It has recently been pointed out by Mark L. Stone that the above is for a streak of heads, but not for the case of either streak occurring. I'd recommend reading his post below.

Solution 3:

Your calculation is essentially the expected number of streaks of that length. A naive approach would be that the chance that you don't start a run of $n$ on a a particular roll is $2^{n-1}$ as you realize. The chance of never starting a run of $10$ is then $(1-2^{9})^{91}$ and the chance of having at least one $1-(1-2^{9})^{91}\approx 0.163$ The reason for $91$ instead of $90$ is that you could start on any flip $1$ through $91$. The reason for the weasel words is this calculation assumes the chance of starting a run on flip 2 is independent of the chance of starting on 1 or 3, but they interact.

Solution 4:

EDIT: This answer is erroneous, because a streak can start at any number, not just at a given multiple at 10. Please disregard.

Q: If I flip a coin 100 times, what is the probability that I will get at least one streak of at least ten of the same side?

Assuming the coin is fair:

P(10 consecutive same side) = $0.5^{10}$
Conversely, the probability of that outcome not occurring is $1-0.5^{10}$. Call this outcome F.

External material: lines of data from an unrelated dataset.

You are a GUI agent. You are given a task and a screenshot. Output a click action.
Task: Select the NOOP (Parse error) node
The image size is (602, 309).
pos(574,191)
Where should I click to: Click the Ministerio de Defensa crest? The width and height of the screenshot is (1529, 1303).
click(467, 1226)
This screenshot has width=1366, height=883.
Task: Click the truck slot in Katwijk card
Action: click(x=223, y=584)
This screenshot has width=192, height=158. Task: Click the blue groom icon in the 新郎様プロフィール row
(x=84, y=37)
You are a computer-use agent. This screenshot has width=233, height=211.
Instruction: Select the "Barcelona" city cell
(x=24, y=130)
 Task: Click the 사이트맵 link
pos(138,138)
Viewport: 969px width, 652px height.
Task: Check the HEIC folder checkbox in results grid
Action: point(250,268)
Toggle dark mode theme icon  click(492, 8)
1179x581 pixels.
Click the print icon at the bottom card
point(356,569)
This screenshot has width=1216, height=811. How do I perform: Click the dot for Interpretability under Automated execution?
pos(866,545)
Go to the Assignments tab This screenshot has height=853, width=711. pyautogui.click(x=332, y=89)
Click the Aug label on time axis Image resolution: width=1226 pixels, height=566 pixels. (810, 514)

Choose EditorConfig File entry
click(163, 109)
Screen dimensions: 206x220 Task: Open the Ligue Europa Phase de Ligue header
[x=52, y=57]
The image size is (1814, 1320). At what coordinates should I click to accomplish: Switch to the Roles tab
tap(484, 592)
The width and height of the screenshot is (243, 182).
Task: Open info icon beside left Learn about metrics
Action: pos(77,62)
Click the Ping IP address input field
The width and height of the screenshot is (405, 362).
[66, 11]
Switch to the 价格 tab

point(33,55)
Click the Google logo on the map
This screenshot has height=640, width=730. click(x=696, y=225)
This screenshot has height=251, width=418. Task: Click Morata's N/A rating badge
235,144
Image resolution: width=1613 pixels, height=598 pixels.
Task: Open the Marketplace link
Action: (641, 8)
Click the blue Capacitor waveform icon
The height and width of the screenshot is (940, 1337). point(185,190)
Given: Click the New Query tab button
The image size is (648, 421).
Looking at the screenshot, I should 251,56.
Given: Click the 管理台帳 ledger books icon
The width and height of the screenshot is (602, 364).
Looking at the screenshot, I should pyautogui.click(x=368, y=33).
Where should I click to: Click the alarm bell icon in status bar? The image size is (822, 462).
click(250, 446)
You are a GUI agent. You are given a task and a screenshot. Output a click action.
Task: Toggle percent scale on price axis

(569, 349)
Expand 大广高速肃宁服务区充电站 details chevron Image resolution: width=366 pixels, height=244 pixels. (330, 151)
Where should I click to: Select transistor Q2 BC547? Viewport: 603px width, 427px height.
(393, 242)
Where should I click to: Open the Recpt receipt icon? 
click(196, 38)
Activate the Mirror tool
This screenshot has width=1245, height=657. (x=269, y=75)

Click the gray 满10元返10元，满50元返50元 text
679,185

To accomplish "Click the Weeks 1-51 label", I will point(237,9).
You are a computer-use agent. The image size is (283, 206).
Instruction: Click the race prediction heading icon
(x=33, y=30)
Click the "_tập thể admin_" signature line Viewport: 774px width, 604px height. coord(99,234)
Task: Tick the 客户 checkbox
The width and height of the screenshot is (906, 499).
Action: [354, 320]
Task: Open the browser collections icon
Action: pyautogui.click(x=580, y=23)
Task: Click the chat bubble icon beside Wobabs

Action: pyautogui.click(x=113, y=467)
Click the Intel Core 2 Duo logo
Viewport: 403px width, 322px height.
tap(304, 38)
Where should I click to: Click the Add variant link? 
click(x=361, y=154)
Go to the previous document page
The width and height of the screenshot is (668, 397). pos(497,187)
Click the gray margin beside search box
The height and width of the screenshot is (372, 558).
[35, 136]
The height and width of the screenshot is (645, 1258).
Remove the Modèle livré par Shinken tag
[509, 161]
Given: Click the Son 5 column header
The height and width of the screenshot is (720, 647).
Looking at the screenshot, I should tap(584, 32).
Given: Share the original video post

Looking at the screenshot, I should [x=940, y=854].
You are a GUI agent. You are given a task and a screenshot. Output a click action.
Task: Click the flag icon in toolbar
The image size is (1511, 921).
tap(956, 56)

Now, since you're flipping a coin 100 times, and 100 times corresponds to 10 such samples (of 10 flips each), we can do this simply with independence:

P(No Streak in 10 sets of samples): $F^{10}$
$\therefore$ P(At least one streak in 10 sets of samples) $= 1-F^{10}$
$\therefore$ P(At least one streak in 10 sets of samples) $= (1-(1-0.5^{10})^{10})$
$\therefore$ P(At least one streak in 10 sets of samples) $=0.00972...$